I have a few thoughts.
First, I think there is nothing wrong with not wanting kids. Not everyone is cut for it. I actually think it's great that you know that about yourself and have chosen not to have them.
Since you say you don't know a lot about kids, I want to reinforce that the 11-year-old girl's behavior sounds totally and completely normal. She has been living apart from her father and with a mentally ill mother, so the girl's emotional needs are not being met. Most likely, no one has been paying adequate attention to this little girl. I would NOT call her behavior attention-seeking. I would call it absolutely normal and probably necessary in order to make sure her basic survival needs are being met. She has clearly been through a lot and she has been missing out on the experience of having a dad in her daily life. She really deserves a lot more attention than she has been getting. I would definitely not shame her for this or criticize this behavior or label it as MI. She is behaving like 11-year-olds behave under normal circumstances, let alone kids like this who have been missing out on parental attention.

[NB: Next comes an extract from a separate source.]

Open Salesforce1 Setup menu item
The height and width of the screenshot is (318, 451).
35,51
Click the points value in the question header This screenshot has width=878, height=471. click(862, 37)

Even if the little girl WERE behaving inappropriately, it would not be her fault or her job to change herself. It would be a reaction to her surroundings and poor parenting, and it would be up to your boyfriend to gently encourage different behavior without ever shaming her or identifying her as "the problem."
Your boyfriend's attention really needs to be on his kids, especially now, but really all the time. His kids Will always be his #1 priority. Since you say you have BPD and need more attention than the average person, this might be a problem for you in the long run. Not everyone is cut out for being #2 (or #3 or #4). If you know that never being his first priority is a problem for you, then I would re-evaluate things. If you don't want to be a step-mom to his two kids, I would re-evaluate things. If you don't want to be part of this family, I would re-evaluate things.

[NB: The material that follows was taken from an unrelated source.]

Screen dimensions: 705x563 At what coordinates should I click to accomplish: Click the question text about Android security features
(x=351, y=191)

Even if you were someone who loved and desired kids and treated this little girl with the utmost care and love, she still might not want you in her dad's life for no other reason than you are not her mom. If that happens, your boyfriend will choose her over you. (I say this because I have been there, quite recently. I was in a relationship where the 13-year-old daughter wanted her "old family" back. She liked me as "the friend" but threw a tantrum upon being told I was "the girlfriend." She ended up throwing tantrums every time my partner was supposed to see me until my partner chose to end our relationship in order to take care of the daughter's feelings. I absolutely want kids & tried everything under the sun to win over the daughter, but there was nothing I could do. She wants her "old family" and that's not me.) I say this just to demonstrate that the kid wil always come first, and if the kid doesn't want you there, your relationship might end regardless.
Being the "girlfriend" in someone else's family always means being an outsider. If you've already felt like an outsider for much of your life, it's really hard to accept being an outsider, forever, in your "chosen" family. You will never be the kids' mom and they WILL at some point yell things at you like "you're not my mom! You can't tell me what to do! I wish my mom/dad never married you!" It HURTS. It sucks. Even when the kids love you, they are still kids and they will say stuff like that in moments of anger. It's a really hard position to be in. It's not for everyone.

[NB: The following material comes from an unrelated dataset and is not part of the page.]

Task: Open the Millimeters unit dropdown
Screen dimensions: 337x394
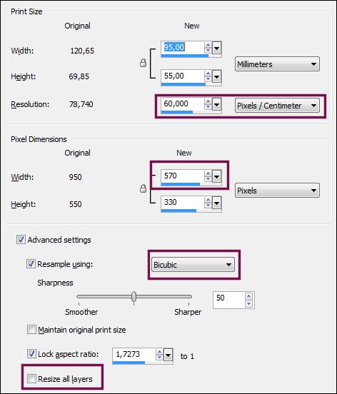Action: (277, 64)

I would really think long and hard about whether you are prepared to handle this situation. I say this because I've been "the girlfriend" more than once. Both times, the relationship ended not because of the relationship between me and my partner, but because of the kids/blended family situation. Once, because the daughter wanted her old family back and once because I wanted to have a baby and my partner didn't think having another baby was in their kids' best interests. Because the kids will always come first, you are the one who is expendable. You have to be ready for that going in. Honestly, I don't think I would do it again. I still want my own kids, but I don't think I will date someone who already has kids again. I'm okay with my needs being #2, but I'm not okay with the idea that my relationship could end at any moment if my partner's kids don't want a step-mom and my partner honors that request. (Of course, no kid should have a "bad" stop-mom, but I genuinely cared for the kids and we got along beautifully up until they realized I was becoming "permanent" and that meant their parents were not going to get back together).